══ Listed records

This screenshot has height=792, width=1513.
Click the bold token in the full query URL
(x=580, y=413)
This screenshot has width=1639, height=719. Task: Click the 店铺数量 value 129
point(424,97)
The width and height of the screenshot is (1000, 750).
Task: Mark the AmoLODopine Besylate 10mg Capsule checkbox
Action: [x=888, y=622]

════

**What is needed:** Each of the records is to be repeated word for word.

**Task answer:**
This screenshot has height=792, width=1513.
Click the bold token in the full query URL
(x=580, y=413)
This screenshot has width=1639, height=719. Task: Click the 店铺数量 value 129
point(424,97)
The width and height of the screenshot is (1000, 750).
Task: Mark the AmoLODopine Besylate 10mg Capsule checkbox
Action: [x=888, y=622]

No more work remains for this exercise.